The Company Men is probably one of those films you missed. It has terrible publicity and was rolled out in a January (probably the worst month for movies). It’s the story of several mid to high level executives at a ship building construction firm (Ben, Affleck, Chris Cooper, and Tommy Lee Jones) as they are each downsized by the failing company and how they react to the problems of living in a recession. As you can probably guess this movie is a bit of a downer for most of the film. But in amongst the almost melodramatic moments, it does illustrate some of the economic facts and principles of the current world.
The first, as Milton Friedman was wont to point out, is that business is often the worst enemy to the defense of the free market. What do I mean by that? Well the fact is that the free market is run by three things: self interest, long term planning and competition. Self interest drives us to want the most out of what we can get, and since we want things in a free market we have to offer other people things. Competition causes us to offer the best product at the best price for both ourselves and our customer. And long term thinking causes us to create companies, products, and systems that will keep the money pouring in for years; that will grant us prosperity through prosperous times and security through the down turns. And it is this last one that the business and business in general often fail at. In general business will often foolishly push for things like tariffs or legislation that helps them and puts up barriers against their competitors…never stopping to ask what will happen in the long run after we have helped to give government the power to regulate business (despite the fact that I would say almost everyone has heard the warning “A government big enough to give you everything you want, is a government big enough to take away everything that you have.”) In this film the company at the center of the film keeps making stupid short term mistakes, constantly undercutting its ability to make anything by repeatedly downsizing all in the interest of short term gains in stock price (ignoring the fact in the long run you can only downsize until you hit rock bottom and then your stock price doesn’t go much of anywhere). Not to say that all downsizes are merely the result of short term thinking, they’re not always, but this company had no long term plans, or even desires, to keep going long term, only the short term concern for stock price.
Now the fact that people are short sighted may be disappointing, but it’s hardly surprising.

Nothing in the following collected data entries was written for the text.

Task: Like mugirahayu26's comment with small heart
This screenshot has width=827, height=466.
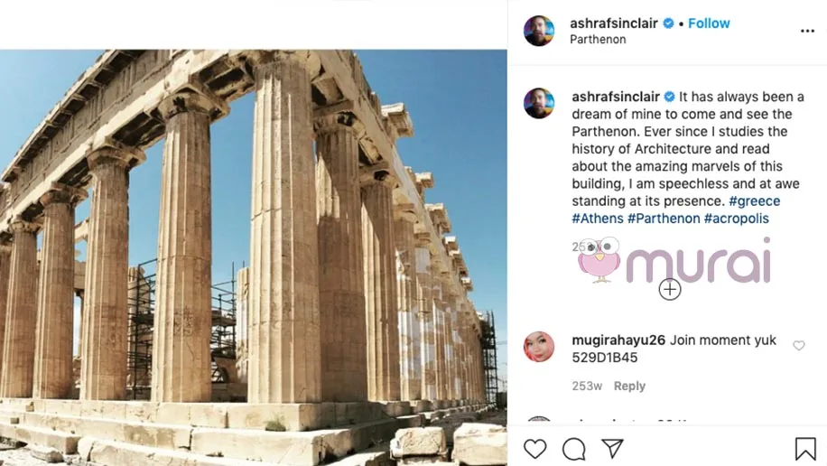Action: point(799,346)
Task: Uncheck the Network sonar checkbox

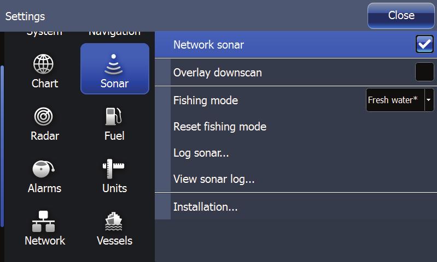Action: [424, 44]
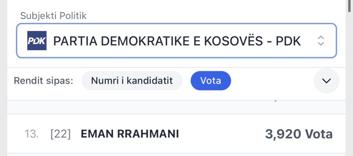Click candidate number [22]
This screenshot has height=156, width=353.
(61, 134)
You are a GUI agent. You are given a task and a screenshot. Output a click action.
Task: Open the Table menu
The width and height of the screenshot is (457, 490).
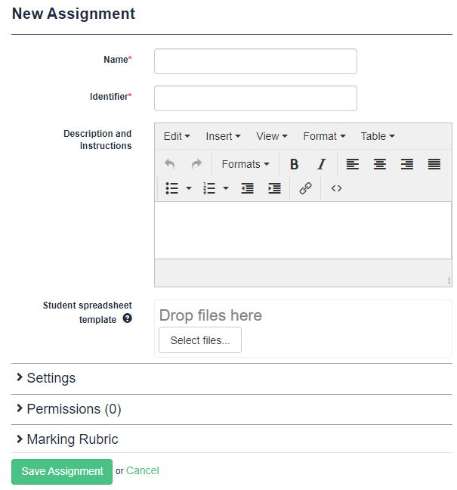tap(377, 136)
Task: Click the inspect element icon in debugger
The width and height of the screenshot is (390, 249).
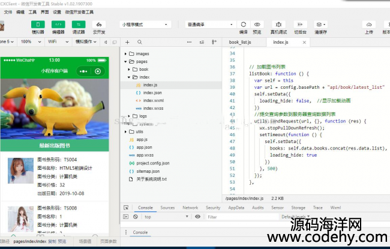Action: (126, 208)
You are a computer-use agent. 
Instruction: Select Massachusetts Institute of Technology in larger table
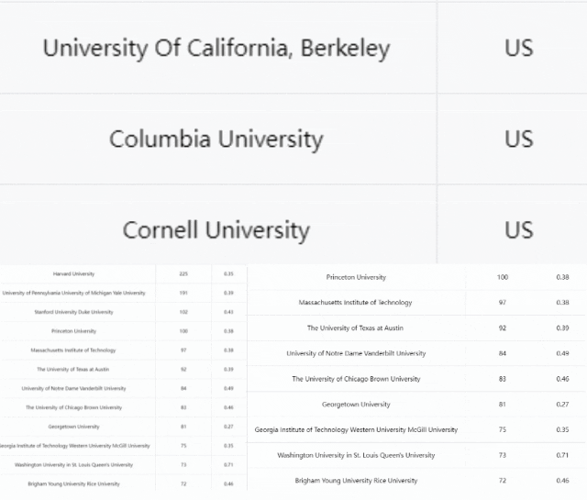(x=356, y=302)
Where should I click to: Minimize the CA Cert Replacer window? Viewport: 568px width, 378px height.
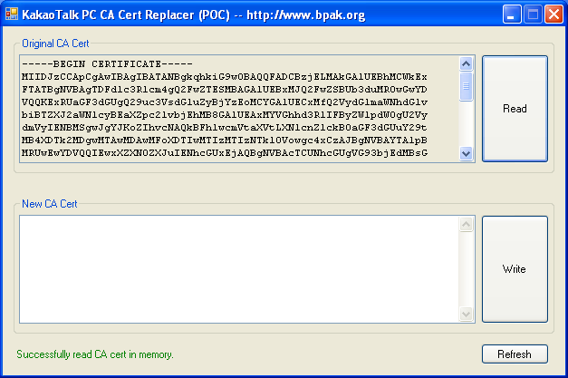[x=514, y=15]
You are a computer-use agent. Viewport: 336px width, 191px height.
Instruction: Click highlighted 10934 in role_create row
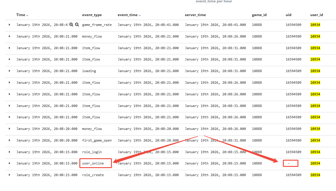[315, 175]
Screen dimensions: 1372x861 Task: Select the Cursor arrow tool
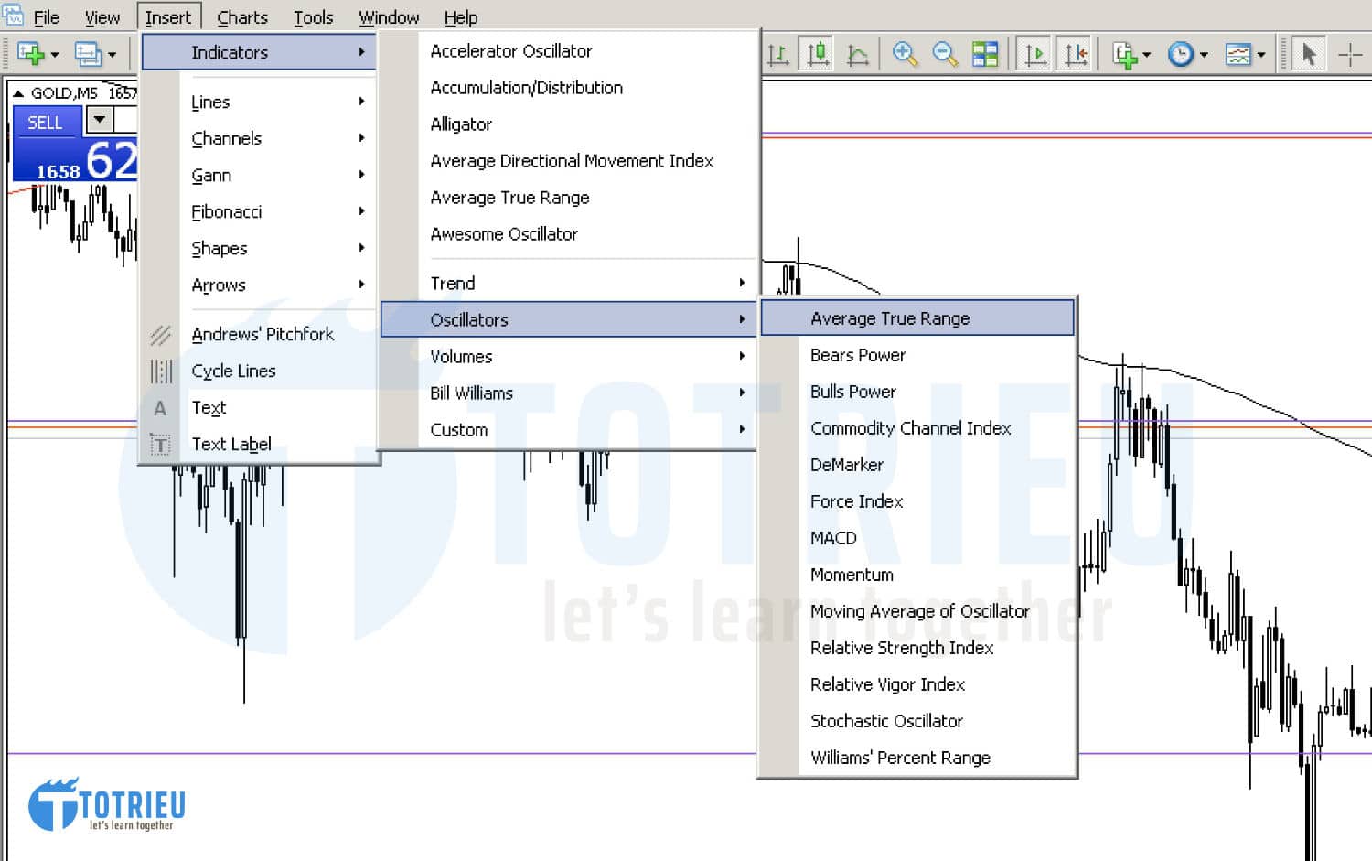[x=1309, y=55]
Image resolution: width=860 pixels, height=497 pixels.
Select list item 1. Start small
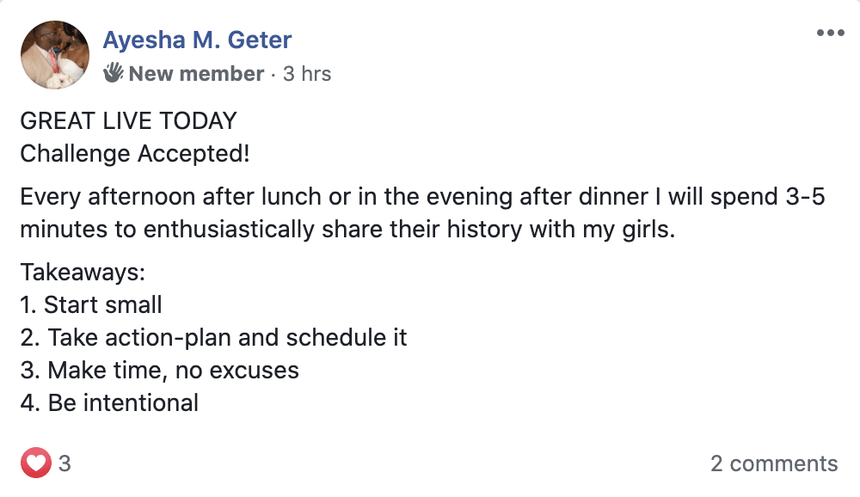click(x=91, y=304)
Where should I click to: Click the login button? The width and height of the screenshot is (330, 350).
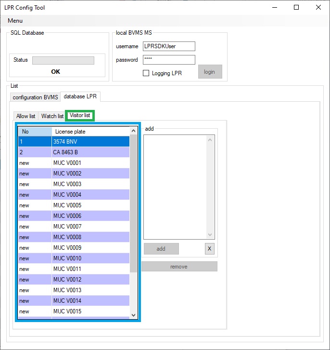tap(210, 72)
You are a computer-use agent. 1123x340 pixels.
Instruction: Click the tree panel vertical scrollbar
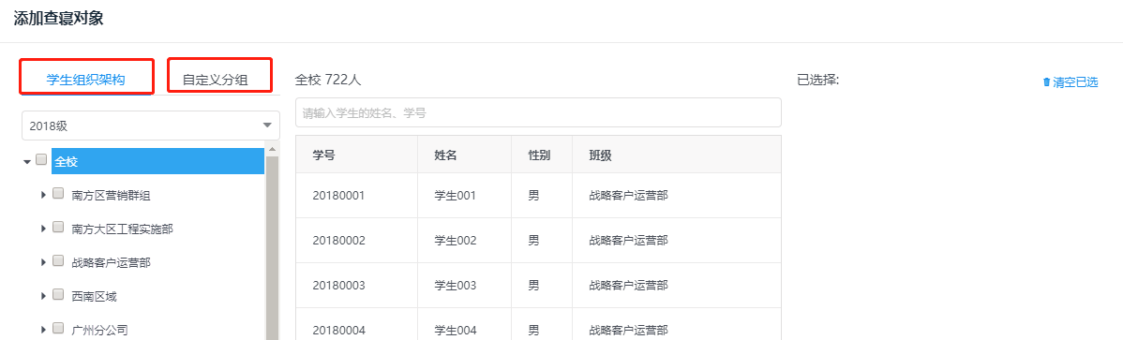272,244
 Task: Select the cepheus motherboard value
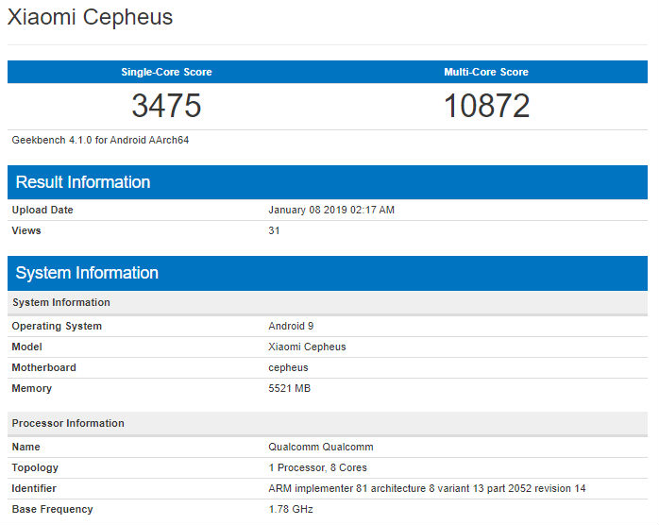pyautogui.click(x=288, y=368)
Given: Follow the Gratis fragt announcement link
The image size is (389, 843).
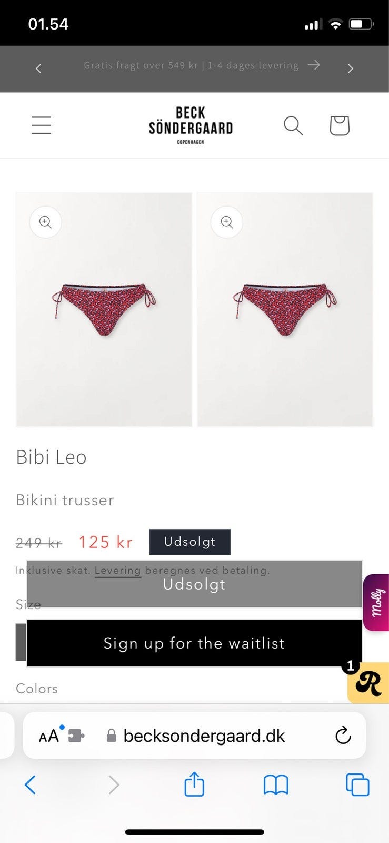Looking at the screenshot, I should point(202,65).
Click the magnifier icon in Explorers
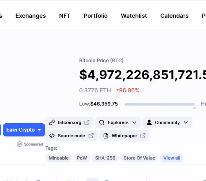Image resolution: width=206 pixels, height=181 pixels. [x=102, y=122]
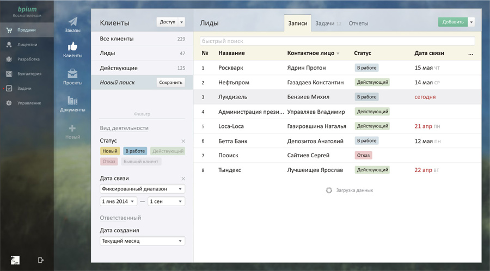490x271 pixels.
Task: Click the logout icon in the bottom left
Action: coord(41,260)
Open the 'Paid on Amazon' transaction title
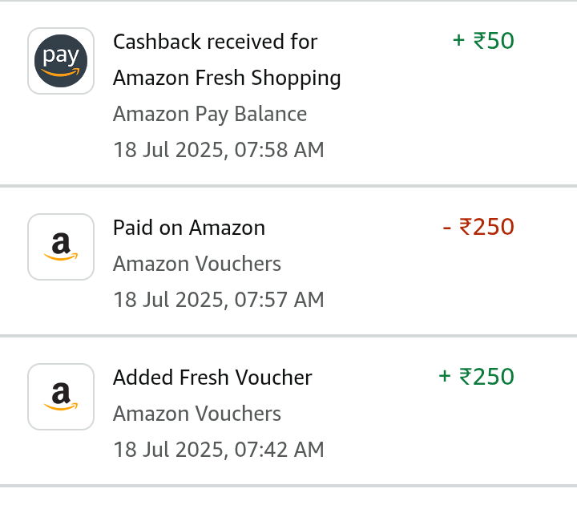 pyautogui.click(x=189, y=228)
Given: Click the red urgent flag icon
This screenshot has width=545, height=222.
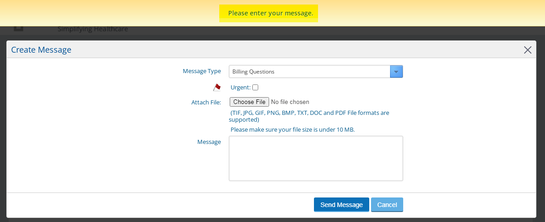Looking at the screenshot, I should (217, 87).
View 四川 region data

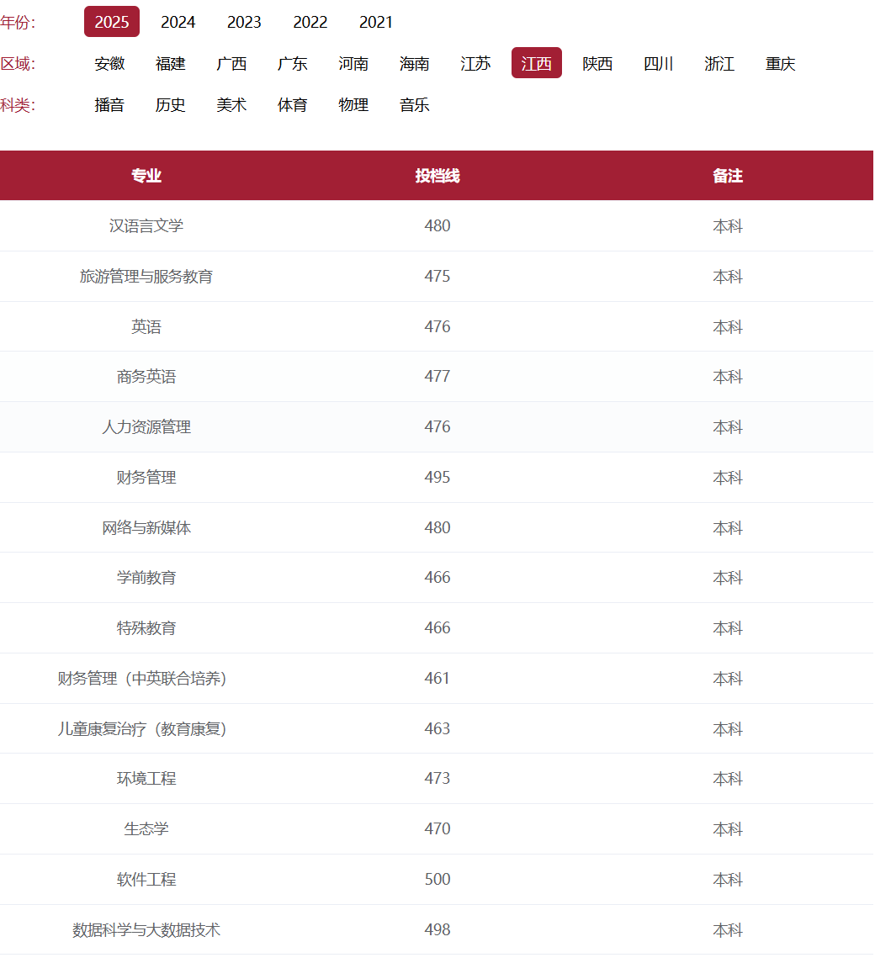(x=658, y=63)
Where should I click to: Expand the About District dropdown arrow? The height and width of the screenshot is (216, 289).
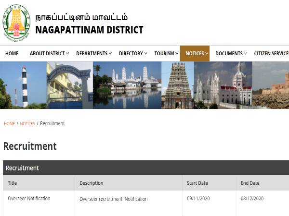tap(67, 54)
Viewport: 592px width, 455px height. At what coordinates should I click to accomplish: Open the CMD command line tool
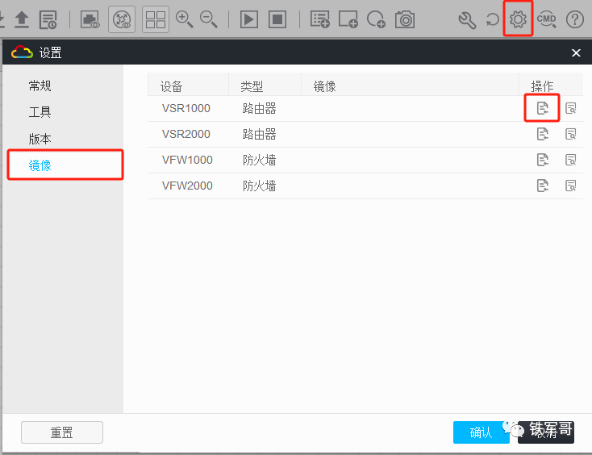pyautogui.click(x=547, y=19)
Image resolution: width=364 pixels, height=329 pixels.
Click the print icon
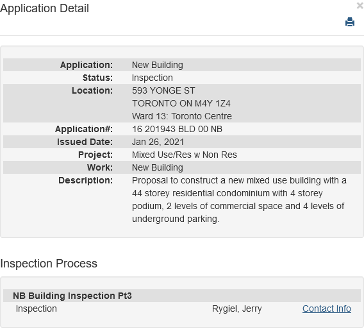click(x=350, y=22)
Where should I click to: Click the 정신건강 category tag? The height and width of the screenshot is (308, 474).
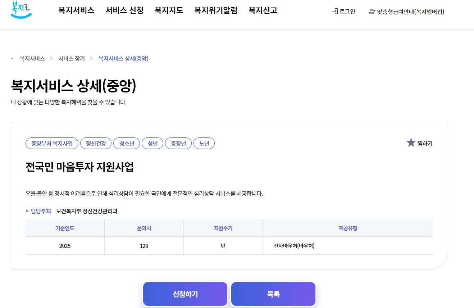(96, 143)

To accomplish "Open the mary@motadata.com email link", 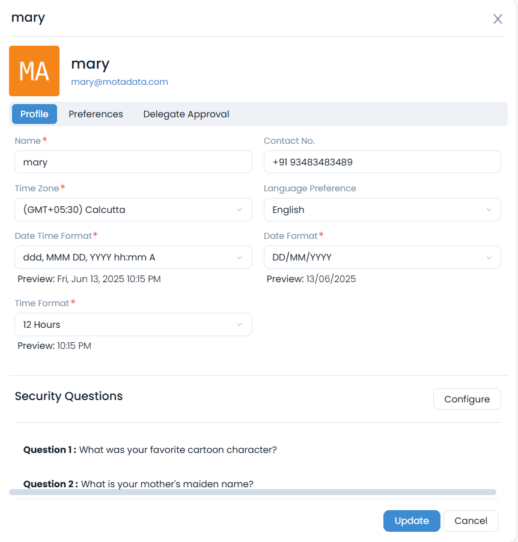I will click(x=119, y=81).
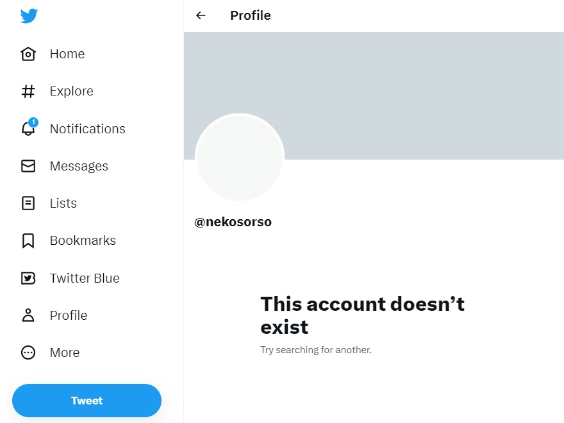
Task: Click the Twitter Blue badge icon
Action: tap(28, 278)
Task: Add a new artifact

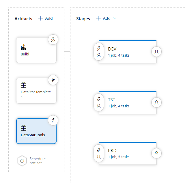Action: (46, 18)
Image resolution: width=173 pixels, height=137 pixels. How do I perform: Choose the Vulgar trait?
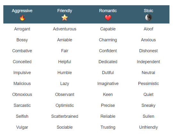pyautogui.click(x=22, y=127)
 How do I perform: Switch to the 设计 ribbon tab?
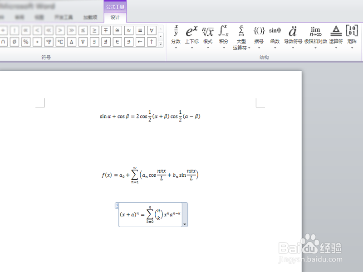(115, 17)
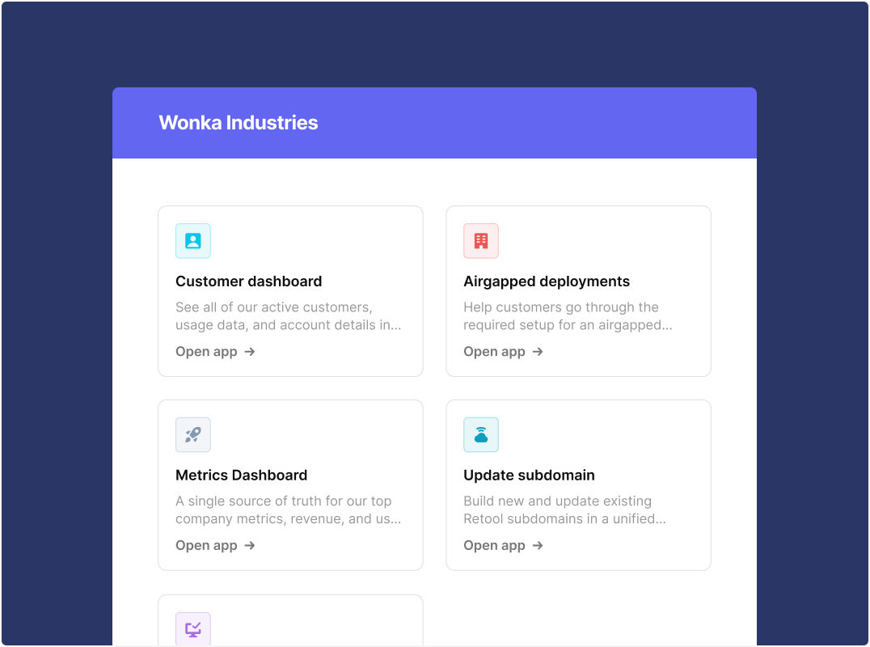Click the arrow beside Customer dashboard's Open app

tap(250, 352)
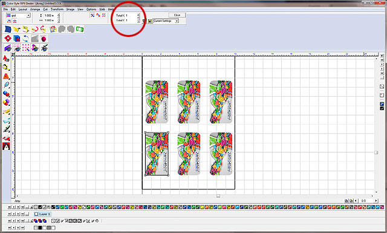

That’s why the free market is great; it chews up the people without only short term thinking and rewards those with long term thinking. But the problem is that when looking at any particular business you don’t see the beauty of the free market that creates new jobs and new opportunities. (Remember this recession is more due to piles and piles of government intervention more than anything else.) Otherwise there are always ups and downs in life, only government intervention makes them worse and more obvious.
Another simple fact of economics is that people who look to the stock market as a perfect marker of the economy are really dumb. The stock market is based more on emotion and hype than any reality. Throughout the movie we see a company move its stock price up as it further and further destroys its long term prospects. I’d like to say this is just something relegated to movies and pre-Great Depression stock markets…but right now when business is about to collapse under the weight of Obamacare and all the other BS this idiot is shoveling the stock market has never been higher. And liberals keep telling me the economy is doing great… after all the DOW is above 16,000…yeah, let’s see how long that lasts. Insurance companies right now are an example of short term thinking – they are going along with Obamacare as government has promised money but this can not continue forever and so this is very short term thinking and the long term result will be exactly what government wants and insurance will be destroyed and annihilated. Wonder what that will do to the stock market?
And of course, as with all things economic it shows that the ones who survive and thrive are the ones who adapt…in this case the employees who start a new, smaller company that fills the space left by the fact that, low and behold, just firing people without any long term plan did not prevent a buyout and liquidation. Adapt or die. Adapt or die. It is the central rule of economics that can never be ignored.
“We work as hard in here every day as we did when we were trying to get a job, we’ll be alright. What’s the worst thing they can do, fire us?”